As the LGBTQ community grows and gathers steam, it’s only natural that the genre would start to split into sub-genres. Still, these books rarely get to the forefront — and finding books in different cultures is borderline impossible. We have your back, though. Here are 8 Asian and Pacific Islander queer books to start reading.
1. I Can’t Think Straight by Shamim Sarif
Tala, a London-based Palestinian, is about to be married in an elaborate Middle-Eastern wedding. She loves her husband-to-be, but can’t shake the feeling something is missing. Leyla, a British Muslim woman is dating her best friend with similar feelings. The two woman couldn’t be more different: Tala is headstrong, while Leyla is shy, but their attraction threatens to tear their lives down and build them anew. This book especially draws on the contrast between West and East, as well as the conventions and being true to oneself.
2. Huntress by Malinda Lo
This book tells the prequel story to bestselling lesbian fantasy Ash. Pulling from Asian influences as well as European, it tells of two girls, Kaede and Taslin, who are chosen to go on a journey to repair nature’s imbalances. They represent yin and yang: one wordly and rooted in the earth, while the other is a sage, filled to the brim with magic. They depend on each other to survive, and eventually fall in love. But the Kingdom needs only one Huntress to save it…
3. Babyji by Abha Dawesar
Probably the most erotic of the books in this list, Babyji explores teenager Anamika’s budding sexuality as well as her sharp intellect, which leads her into rather adult situations in Delhi, India. Faced with all sorts of difficult questions, internal and external: Babyji is intense. It’s also funny, wise, disturbing, and enlightening. Trigger warnings for non-consent situations.
4. Prairie Ostrich by Tamai Kobayashi
Prairie Ostrich is about family as a collective. Egg’s family lives on an ostrich farm, where they are grieving Egg’s brother’s death. World War II is always lurking on their consciousness as well, because of forced Japanese Canadian re-locations. Egg’s sister Kathy is desperately trying to keep the family standing, and she does so by shielding Egg from the world. But she has her own demons, such as being a lesbian in such a trying time. The book grows from these heartbreaking points, showing some wonderful insight from the author.
5. Bodymap by Leah Lakshmi Piepzna-Samarasinha
The only collection of poetry on this list, the author offers some extremely personal views on growing up a queer person of color in North America. The book is divided into five sections: Evidence, Crip World, Hard Girls, Wrong is Not Yours, and Ancestry. It’s already clear by the names of these sections on how deep the author goes into sexuality and identity, as well as the politics of it all. A great deal of healing can be found in these poems.

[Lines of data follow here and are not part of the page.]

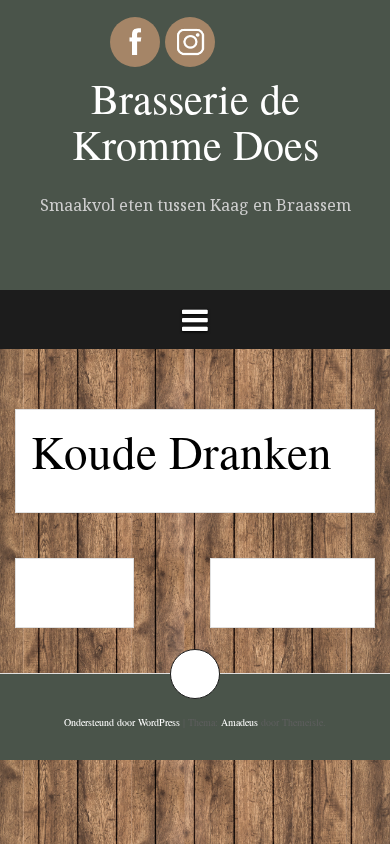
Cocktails (292, 593)
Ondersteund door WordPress (122, 722)
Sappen (74, 593)
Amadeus (239, 722)
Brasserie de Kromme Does (195, 121)
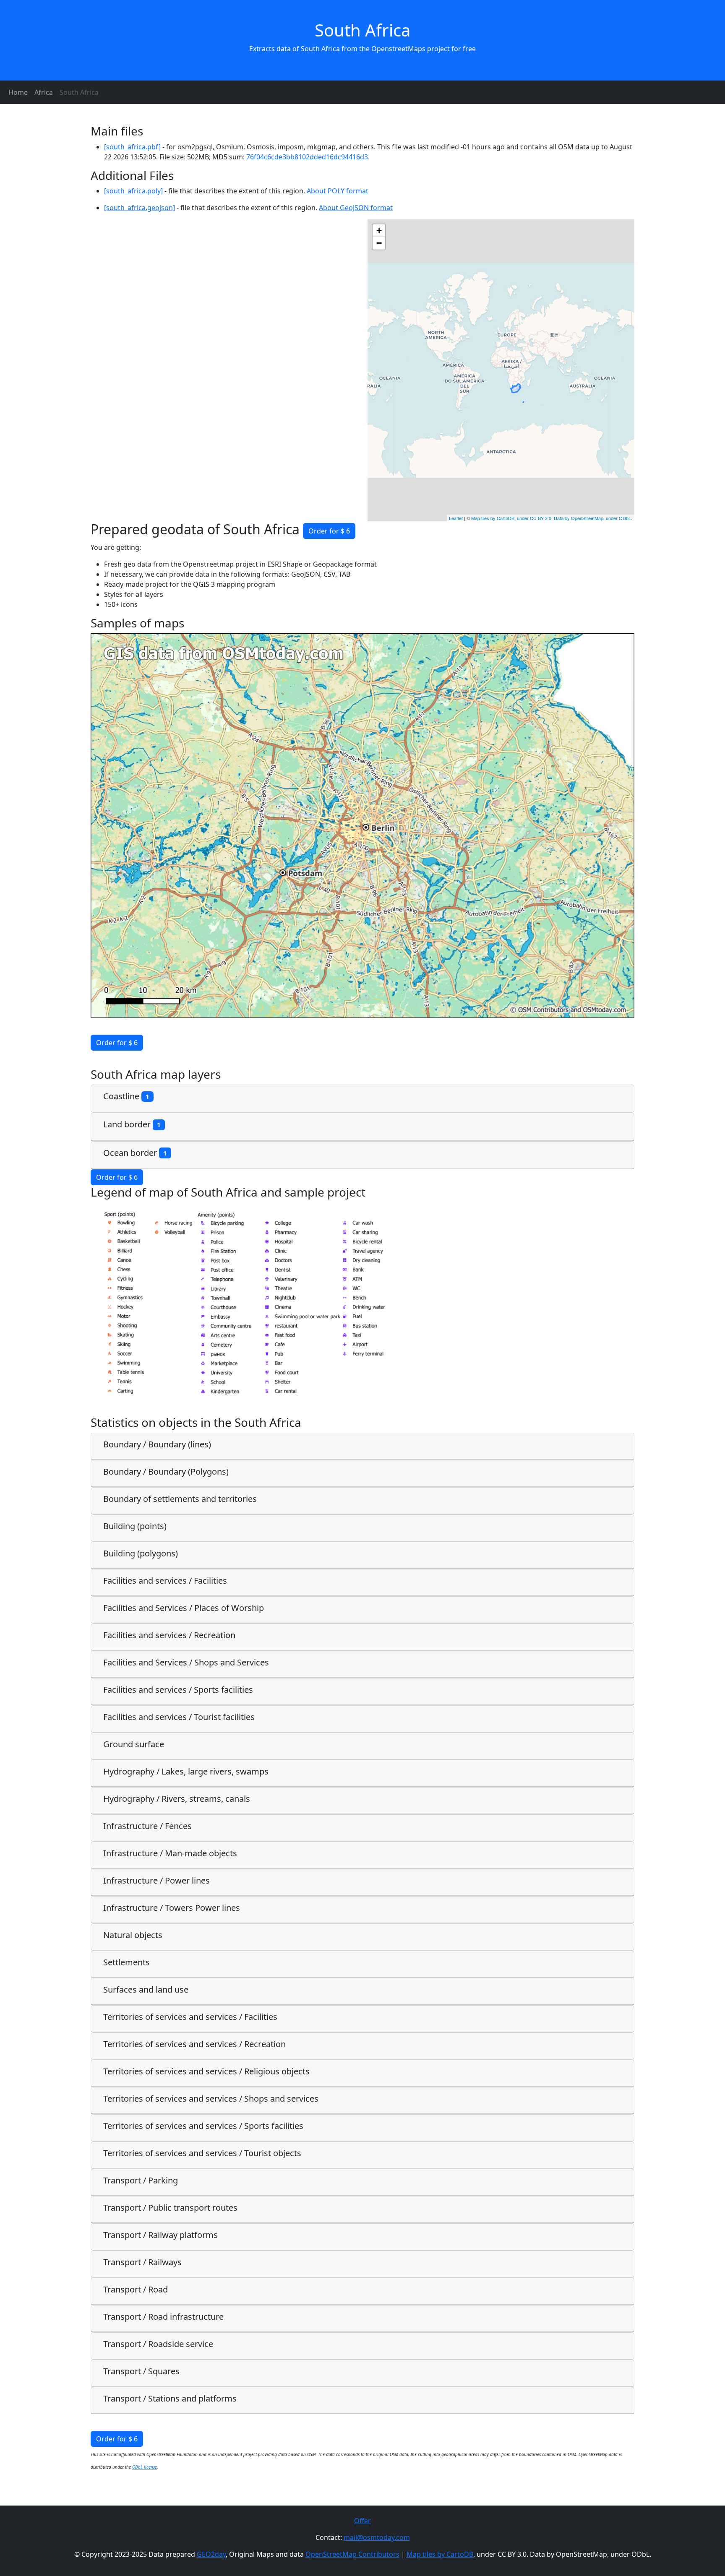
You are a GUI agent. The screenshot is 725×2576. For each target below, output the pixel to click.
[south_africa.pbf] (132, 146)
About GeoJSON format (356, 207)
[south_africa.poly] (133, 190)
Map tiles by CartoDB (440, 2554)
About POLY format (337, 190)
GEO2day (211, 2554)
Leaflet (456, 518)
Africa (43, 92)
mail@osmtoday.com (377, 2537)
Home (18, 92)
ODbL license (144, 2467)
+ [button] (379, 230)
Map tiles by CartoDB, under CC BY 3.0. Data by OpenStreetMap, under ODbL (551, 518)
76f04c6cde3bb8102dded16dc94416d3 (307, 156)
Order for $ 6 (329, 531)
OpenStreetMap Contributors (352, 2554)
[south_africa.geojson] (139, 207)
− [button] (379, 243)
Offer (362, 2520)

6. Tahuri by Ngahuia Te Awekotuku
Tahuri is a collection of coming-of-age short stories about two women from Maori. Tahuri and Wheri are in the process of finding out they are lesbians in New Zealand. Some of these stories are deeply personal and gentle, and some convey the harsh reality of what happened to the Polynesians when settlers came to colonize New Zealand. (A trigger warning is needed for this work as well.) The end result is a feminist, native empowering anthology.
7. Shortcomings by Adrian Tomine
People wouldn’t expect this category to have a graphic novel, but it does. A very politically charged one, too! Tomine is brutal with his honesty: it’s like watching an awkward moment in slow motion. There is very much a separation between queer and straight, Asian American and white, and the phobias and unfair judgement in between. It ends happily, but prepare for a lot of racially and sexuality charged moments beforehand.
8. When Fox Is A Thousand by Larissa Lai
When Fox Is A Thousand is a HUGE undertaking. Epic, lyrical, and just like a fairytale, the book wraps three storylines: Yu Hsuan -Chi, a real ninth century Taoist poet executed for murder, the mythological fox, who is nearing a thousand years old, and Artemis, a young Chinese Canadian woman living in Vancouver. Lai weaves Chinese politics, mythology, and social justice from all of these time periods together for an amazing tale.
Have you read any of these books? What other LGBTQ books have you read from different backgrounds?